*What this task involves*
Report every line from the material that contains the word "will".

*Provided entries*
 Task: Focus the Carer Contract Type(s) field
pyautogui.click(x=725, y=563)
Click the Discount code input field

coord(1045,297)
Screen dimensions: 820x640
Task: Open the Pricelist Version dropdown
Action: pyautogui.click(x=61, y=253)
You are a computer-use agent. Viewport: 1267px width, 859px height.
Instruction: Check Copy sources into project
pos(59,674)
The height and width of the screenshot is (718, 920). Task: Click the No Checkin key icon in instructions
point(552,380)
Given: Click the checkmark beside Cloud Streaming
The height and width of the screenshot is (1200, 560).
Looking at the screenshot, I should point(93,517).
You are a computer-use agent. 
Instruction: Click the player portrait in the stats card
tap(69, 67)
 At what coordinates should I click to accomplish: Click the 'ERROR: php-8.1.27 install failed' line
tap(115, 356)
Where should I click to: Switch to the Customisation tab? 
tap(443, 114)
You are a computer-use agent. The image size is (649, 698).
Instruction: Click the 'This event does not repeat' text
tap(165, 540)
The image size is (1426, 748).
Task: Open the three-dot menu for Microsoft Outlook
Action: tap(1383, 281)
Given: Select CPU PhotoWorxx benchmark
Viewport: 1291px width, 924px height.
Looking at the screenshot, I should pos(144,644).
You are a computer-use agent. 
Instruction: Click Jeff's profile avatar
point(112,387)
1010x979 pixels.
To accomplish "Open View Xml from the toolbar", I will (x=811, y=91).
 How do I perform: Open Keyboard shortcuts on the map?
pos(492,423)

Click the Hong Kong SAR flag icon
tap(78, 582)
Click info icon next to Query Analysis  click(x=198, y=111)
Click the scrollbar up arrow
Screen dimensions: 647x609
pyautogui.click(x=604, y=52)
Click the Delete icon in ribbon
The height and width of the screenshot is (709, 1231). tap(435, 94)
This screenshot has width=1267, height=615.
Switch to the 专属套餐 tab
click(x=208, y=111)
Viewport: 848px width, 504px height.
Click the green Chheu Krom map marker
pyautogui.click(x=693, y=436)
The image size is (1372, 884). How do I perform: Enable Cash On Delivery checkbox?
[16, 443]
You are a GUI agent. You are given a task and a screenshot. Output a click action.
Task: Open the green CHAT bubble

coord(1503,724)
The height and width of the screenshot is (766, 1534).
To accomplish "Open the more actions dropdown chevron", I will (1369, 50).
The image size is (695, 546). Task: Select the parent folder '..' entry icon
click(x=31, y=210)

*Reply*
To accomplish "Open View Xml from the toolbar", I will (x=811, y=91).
To accomplish "Open the more actions dropdown chevron", I will (1369, 50).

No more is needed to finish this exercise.